Economic factors include government actions, the balance of trade in a country, inflation, and a country’s prosperity. An increase in the government budget deficit has a negative affect on its currency. Trade deficits, when a country imports more than it exports, affect its currency. The monetary policy of a government and the level of interest rates affect a country’s currency. Economic reports of the gross domestic product, employment level, retail sales and capacity utilization are also significant. Large international mergers and acquisitions are another factor. When a country is productive and stable, the demand for its currency increases and likewise its price.

With their substantial currency reserves, national central banks play an important role in the forex market when they try to support currency prices by intervening in the markets. Nevertheless, the global currency markets cannot be controlled by any one country.

War, revolutions, political upheaval and natural disasters, any element of uncertainty or surprise can make a currency unstable in the foreign exchange markets. If governments need more money, if they run deficits and ruin their credit, they can always make more money, or else raise taxes. There is an economic relationship between an increase in the money supply and an increase in prices of goods and services, which we know as inflation. Interest rate changes are important for the price of a country’s currency. Money markets around the world keep a check on government powers.

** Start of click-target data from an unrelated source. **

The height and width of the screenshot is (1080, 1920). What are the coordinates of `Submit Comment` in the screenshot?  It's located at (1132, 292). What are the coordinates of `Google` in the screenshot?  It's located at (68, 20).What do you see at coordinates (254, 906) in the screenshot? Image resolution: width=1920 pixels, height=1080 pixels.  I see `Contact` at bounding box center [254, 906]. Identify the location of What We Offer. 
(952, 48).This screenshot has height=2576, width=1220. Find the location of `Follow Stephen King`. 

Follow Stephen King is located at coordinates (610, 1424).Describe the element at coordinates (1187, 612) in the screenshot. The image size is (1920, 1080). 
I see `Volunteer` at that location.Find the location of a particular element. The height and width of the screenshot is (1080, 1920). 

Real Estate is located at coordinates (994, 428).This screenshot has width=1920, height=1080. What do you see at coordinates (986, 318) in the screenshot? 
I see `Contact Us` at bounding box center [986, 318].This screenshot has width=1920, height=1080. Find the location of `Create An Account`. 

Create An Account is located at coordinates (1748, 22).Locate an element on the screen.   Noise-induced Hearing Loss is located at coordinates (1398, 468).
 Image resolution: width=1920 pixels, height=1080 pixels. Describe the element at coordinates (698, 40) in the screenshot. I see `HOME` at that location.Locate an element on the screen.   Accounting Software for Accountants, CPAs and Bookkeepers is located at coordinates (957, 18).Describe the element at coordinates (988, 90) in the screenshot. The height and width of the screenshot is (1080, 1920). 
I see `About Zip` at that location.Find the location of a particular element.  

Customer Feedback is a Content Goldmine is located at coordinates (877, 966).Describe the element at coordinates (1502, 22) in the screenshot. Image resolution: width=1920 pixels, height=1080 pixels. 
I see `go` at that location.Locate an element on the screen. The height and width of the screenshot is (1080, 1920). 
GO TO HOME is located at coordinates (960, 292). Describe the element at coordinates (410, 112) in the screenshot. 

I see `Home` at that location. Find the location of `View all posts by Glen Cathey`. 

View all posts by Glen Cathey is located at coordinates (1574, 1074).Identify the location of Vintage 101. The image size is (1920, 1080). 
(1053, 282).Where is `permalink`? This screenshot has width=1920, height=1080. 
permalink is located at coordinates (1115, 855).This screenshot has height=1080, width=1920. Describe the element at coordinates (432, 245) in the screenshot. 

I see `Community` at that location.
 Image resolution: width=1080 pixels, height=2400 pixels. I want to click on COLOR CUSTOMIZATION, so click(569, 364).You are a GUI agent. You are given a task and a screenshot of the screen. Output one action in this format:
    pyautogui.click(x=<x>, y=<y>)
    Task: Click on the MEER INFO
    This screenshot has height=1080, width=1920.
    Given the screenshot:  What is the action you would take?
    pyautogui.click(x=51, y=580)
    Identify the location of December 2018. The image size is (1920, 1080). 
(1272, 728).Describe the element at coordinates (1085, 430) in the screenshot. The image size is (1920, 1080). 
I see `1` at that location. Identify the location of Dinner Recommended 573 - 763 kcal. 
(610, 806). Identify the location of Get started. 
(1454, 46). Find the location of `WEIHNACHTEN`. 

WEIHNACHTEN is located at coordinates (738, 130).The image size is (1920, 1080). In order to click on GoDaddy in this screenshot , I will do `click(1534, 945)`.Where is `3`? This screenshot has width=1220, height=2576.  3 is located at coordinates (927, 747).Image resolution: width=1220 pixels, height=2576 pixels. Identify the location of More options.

The psychology of the foreign exchange market and the perceptions of traders influence foreign currency prices. In period of uncertainty and upheaval, markets turn to stronger currencies as a safe haven. Traders often move as a herd in anticipation of future events, rightly or wrongly, which can lead to a market that is overbought or oversold. Traders often fixate on a certain economic figure as the talisman of trading strategy and get trigger-happy when any change is announced. They can grow preoccupied with money supply or inflation and over-weigh its significance.

There is little or no inside information in the foreign exchange markets. Major news is released publicly, often on scheduled dates, so most people have access to the same news at the same time. However, the large banks still have an important advantage in the foreign exchange market because they can see their customers' order flow.

Whether you are active in the currency exchange markets, or you decide to sit this game out on the sidelines, in coming years you’ll hear more about Forex as an important, growing financial arena.

I hope life brings you much success. I wish you a very happy day.